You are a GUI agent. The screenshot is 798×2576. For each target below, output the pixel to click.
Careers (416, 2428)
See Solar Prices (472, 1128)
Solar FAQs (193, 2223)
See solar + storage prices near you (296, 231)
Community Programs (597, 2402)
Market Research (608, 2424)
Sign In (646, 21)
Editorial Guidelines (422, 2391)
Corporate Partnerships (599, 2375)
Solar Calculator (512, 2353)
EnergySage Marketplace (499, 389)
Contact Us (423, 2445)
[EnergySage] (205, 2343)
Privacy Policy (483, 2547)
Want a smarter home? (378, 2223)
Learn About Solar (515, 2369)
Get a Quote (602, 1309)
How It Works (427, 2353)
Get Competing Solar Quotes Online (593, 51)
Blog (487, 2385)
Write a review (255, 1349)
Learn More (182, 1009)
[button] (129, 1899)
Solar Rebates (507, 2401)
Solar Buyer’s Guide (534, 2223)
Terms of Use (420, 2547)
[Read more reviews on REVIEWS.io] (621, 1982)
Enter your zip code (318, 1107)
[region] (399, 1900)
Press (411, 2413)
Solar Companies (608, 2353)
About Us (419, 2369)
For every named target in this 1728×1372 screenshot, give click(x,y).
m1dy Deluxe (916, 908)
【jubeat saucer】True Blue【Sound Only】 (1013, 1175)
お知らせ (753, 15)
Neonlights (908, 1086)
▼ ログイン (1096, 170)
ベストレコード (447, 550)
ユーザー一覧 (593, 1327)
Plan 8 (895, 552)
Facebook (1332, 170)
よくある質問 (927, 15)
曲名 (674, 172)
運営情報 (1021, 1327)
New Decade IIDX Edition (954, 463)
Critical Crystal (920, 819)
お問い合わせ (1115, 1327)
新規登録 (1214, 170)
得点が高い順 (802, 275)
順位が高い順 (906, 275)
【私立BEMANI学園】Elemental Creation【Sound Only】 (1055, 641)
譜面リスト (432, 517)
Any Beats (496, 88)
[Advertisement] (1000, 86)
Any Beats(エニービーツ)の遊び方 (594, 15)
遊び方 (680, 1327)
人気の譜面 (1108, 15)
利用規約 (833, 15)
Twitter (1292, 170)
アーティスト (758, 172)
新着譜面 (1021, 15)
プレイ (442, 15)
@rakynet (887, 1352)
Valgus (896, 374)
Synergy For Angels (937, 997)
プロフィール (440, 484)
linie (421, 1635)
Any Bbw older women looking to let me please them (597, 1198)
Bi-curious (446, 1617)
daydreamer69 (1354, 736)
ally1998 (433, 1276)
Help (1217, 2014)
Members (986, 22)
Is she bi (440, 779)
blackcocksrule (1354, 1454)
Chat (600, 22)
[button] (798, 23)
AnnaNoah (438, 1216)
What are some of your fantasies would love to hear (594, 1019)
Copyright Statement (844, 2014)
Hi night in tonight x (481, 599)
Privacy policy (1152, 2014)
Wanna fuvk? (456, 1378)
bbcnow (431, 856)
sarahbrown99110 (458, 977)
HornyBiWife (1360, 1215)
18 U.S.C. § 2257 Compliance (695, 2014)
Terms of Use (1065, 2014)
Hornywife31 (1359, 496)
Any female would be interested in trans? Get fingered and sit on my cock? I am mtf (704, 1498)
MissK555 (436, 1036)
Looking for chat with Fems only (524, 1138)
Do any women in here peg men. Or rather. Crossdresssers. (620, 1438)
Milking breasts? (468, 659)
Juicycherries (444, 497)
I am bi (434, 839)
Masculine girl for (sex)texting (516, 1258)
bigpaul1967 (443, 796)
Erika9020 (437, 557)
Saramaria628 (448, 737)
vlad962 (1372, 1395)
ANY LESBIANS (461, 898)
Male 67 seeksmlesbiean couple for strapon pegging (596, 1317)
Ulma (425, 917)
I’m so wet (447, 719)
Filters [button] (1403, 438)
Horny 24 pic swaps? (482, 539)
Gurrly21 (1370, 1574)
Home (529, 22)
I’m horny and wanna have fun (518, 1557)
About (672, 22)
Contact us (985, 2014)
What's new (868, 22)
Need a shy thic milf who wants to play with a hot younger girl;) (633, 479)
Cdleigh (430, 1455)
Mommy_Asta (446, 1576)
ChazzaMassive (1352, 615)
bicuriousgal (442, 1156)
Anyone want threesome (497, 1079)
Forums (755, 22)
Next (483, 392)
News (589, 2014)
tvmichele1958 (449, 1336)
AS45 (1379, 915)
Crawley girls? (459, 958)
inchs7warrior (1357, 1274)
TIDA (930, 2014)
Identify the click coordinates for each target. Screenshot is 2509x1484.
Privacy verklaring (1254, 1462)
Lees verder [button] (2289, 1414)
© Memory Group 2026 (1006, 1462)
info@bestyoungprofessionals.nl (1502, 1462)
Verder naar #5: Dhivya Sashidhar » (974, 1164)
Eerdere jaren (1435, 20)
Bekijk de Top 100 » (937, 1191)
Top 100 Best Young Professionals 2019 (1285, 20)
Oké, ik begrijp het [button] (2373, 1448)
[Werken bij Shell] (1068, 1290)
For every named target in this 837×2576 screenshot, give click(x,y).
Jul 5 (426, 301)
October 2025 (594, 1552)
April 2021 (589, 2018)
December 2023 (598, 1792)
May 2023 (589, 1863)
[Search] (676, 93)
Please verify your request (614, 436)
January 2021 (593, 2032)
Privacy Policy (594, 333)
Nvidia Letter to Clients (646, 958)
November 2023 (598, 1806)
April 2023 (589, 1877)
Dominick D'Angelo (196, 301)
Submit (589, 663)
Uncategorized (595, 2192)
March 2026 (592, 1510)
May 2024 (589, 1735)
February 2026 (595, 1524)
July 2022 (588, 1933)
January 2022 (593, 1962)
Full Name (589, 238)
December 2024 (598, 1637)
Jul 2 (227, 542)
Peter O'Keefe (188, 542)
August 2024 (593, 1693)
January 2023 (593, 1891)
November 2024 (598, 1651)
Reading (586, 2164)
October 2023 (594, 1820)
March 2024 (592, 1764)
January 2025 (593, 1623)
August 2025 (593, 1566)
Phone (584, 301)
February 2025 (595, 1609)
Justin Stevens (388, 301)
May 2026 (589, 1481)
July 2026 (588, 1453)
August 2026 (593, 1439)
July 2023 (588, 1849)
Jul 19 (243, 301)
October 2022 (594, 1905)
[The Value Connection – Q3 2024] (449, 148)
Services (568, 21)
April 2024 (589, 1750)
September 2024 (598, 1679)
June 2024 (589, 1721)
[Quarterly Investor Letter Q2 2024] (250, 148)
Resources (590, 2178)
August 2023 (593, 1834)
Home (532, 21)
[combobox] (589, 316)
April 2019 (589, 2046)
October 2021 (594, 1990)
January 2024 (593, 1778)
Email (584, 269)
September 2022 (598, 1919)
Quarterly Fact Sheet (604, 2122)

════

■ WHAT YOU NEED TO DO
Output the listing exactly, from first line to last.

■ ANSWER TO THIS PROBLEM
You are a GUI agent. The screenshot is 798×2576. For each target below, output the pixel to click.
Careers (416, 2428)
See Solar Prices (472, 1128)
Solar FAQs (193, 2223)
See solar + storage prices near you (296, 231)
Community Programs (597, 2402)
Market Research (608, 2424)
Sign In (646, 21)
Editorial Guidelines (422, 2391)
Corporate Partnerships (599, 2375)
Solar Calculator (512, 2353)
EnergySage Marketplace (499, 389)
Contact Us (423, 2445)
[EnergySage] (205, 2343)
Privacy Policy (483, 2547)
Want a smarter home? (378, 2223)
Learn About Solar (515, 2369)
Get a Quote (602, 1309)
How It Works (427, 2353)
Get Competing Solar Quotes Online (593, 51)
Blog (487, 2385)
Write a review (255, 1349)
Learn More (182, 1009)
[button] (129, 1899)
Solar Rebates (507, 2401)
Solar Buyer’s Guide (534, 2223)
Terms of Use (420, 2547)
[Read more reviews on REVIEWS.io] (621, 1982)
Enter your zip code (318, 1107)
[region] (399, 1900)
Press (411, 2413)
Solar Companies (608, 2353)
About Us (419, 2369)
For every named target in this 1728×1372 screenshot, give click(x,y).
m1dy Deluxe (916, 908)
【jubeat saucer】True Blue【Sound Only】 (1013, 1175)
お知らせ (753, 15)
Neonlights (908, 1086)
▼ ログイン (1096, 170)
ベストレコード (447, 550)
ユーザー一覧 (593, 1327)
Plan 8 (895, 552)
Facebook (1332, 170)
よくある質問 (927, 15)
曲名 (674, 172)
運営情報 (1021, 1327)
New Decade IIDX Edition (954, 463)
Critical Crystal (920, 819)
お問い合わせ (1115, 1327)
新規登録 (1214, 170)
得点が高い順 (802, 275)
順位が高い順 (906, 275)
【私立BEMANI学園】Elemental Creation【Sound Only】 (1055, 641)
譜面リスト (432, 517)
Any Beats (496, 88)
[Advertisement] (1000, 86)
Any Beats(エニービーツ)の遊び方 (594, 15)
遊び方 (680, 1327)
人気の譜面 (1108, 15)
利用規約 (833, 15)
Twitter (1292, 170)
アーティスト (758, 172)
新着譜面 (1021, 15)
プレイ (442, 15)
@rakynet (887, 1352)
Valgus (896, 374)
Synergy For Angels (937, 997)
プロフィール (440, 484)
linie (421, 1635)
Any Bbw older women looking to let me please them (597, 1198)
Bi-curious (446, 1617)
daydreamer69 (1354, 736)
ally1998 (433, 1276)
Help (1217, 2014)
Members (986, 22)
Is she bi (440, 779)
blackcocksrule (1354, 1454)
Chat (600, 22)
[button] (798, 23)
AnnaNoah (438, 1216)
What are some of your fantasies would love to hear (594, 1019)
Copyright Statement (844, 2014)
Hi night in tonight x (481, 599)
Privacy policy (1152, 2014)
Wanna fuvk? (456, 1378)
bbcnow (431, 856)
sarahbrown99110 (458, 977)
HornyBiWife (1360, 1215)
18 U.S.C. § 2257 Compliance (695, 2014)
Terms of Use (1065, 2014)
Hornywife31 (1359, 496)
Any female would be interested in trans? Get fingered and sit on my cock? I am mtf (704, 1498)
MissK555 (436, 1036)
Looking for chat with Fems only (524, 1138)
Do any women in here peg men. Or rather. Crossdresssers. (620, 1438)
Milking breasts? (468, 659)
Juicycherries (444, 497)
I am bi (434, 839)
Masculine girl for (sex)texting (516, 1258)
bigpaul1967 (443, 796)
Erika9020 (437, 557)
Saramaria628 (448, 737)
vlad962 (1372, 1395)
ANY LESBIANS (461, 898)
Male 67 seeksmlesbiean couple for strapon pegging (596, 1317)
Ulma (425, 917)
I’m so wet (447, 719)
Filters [button] (1403, 438)
Horny 24 pic swaps? (482, 539)
Gurrly21 (1370, 1574)
Home (529, 22)
I’m horny and wanna have fun (518, 1557)
About (672, 22)
Contact us (985, 2014)
What's new (868, 22)
Need a shy thic milf who wants to play with a hot younger girl;) (633, 479)
Cdleigh (430, 1455)
Mommy_Asta (446, 1576)
ChazzaMassive (1352, 615)
bicuriousgal (442, 1156)
Anyone want threesome (497, 1079)
Forums (755, 22)
Next (483, 392)
News (589, 2014)
tvmichele1958 (449, 1336)
AS45 (1379, 915)
Crawley girls? (459, 958)
inchs7warrior (1357, 1274)
TIDA (930, 2014)
Identify the click coordinates for each target. Screenshot is 2509x1484.
Privacy verklaring (1254, 1462)
Lees verder [button] (2289, 1414)
© Memory Group 2026 (1006, 1462)
info@bestyoungprofessionals.nl (1502, 1462)
Verder naar #5: Dhivya Sashidhar » (974, 1164)
Eerdere jaren (1435, 20)
Bekijk de Top 100 » (937, 1191)
Top 100 Best Young Professionals 2019 (1285, 20)
Oké, ik begrijp het [button] (2373, 1448)
[Werken bij Shell] (1068, 1290)
For every named target in this 837×2576 screenshot, give click(x,y).
Jul 5 (426, 301)
October 2025 (594, 1552)
April 2021 (589, 2018)
December 2023 (598, 1792)
May 2023 (589, 1863)
[Search] (676, 93)
Please verify your request (614, 436)
January 2021 (593, 2032)
Privacy Policy (594, 333)
Nvidia Letter to Clients (646, 958)
November 2023 (598, 1806)
April 2023 (589, 1877)
Dominick D'Angelo (196, 301)
Submit (589, 663)
Uncategorized (595, 2192)
March 2026 (592, 1510)
May 2024 (589, 1735)
February 2026 (595, 1524)
July 2022 (588, 1933)
January 2022 (593, 1962)
Full Name (589, 238)
December 2024 (598, 1637)
Jul 2 (227, 542)
Peter O'Keefe (188, 542)
August 2024 (593, 1693)
January 2023 (593, 1891)
November 2024 (598, 1651)
Reading (586, 2164)
October 2023 (594, 1820)
March 2024 (592, 1764)
January 2025 (593, 1623)
August 2025 (593, 1566)
Phone (584, 301)
February 2025 (595, 1609)
Justin Stevens (388, 301)
May 2026 (589, 1481)
July 2026 (588, 1453)
August 2026 (593, 1439)
July 2023 (588, 1849)
Jul 19 (243, 301)
October 2022 (594, 1905)
[The Value Connection – Q3 2024] (449, 148)
Services (568, 21)
April 2024 (589, 1750)
September 2024 (598, 1679)
June 2024 (589, 1721)
[Quarterly Investor Letter Q2 2024] (250, 148)
Resources (590, 2178)
August 2023 (593, 1834)
Home (532, 21)
[combobox] (589, 316)
April 2019 (589, 2046)
October 2021 (594, 1990)
January 2024 (593, 1778)
Email (584, 269)
September 2022 (598, 1919)
Quarterly Fact Sheet (604, 2122)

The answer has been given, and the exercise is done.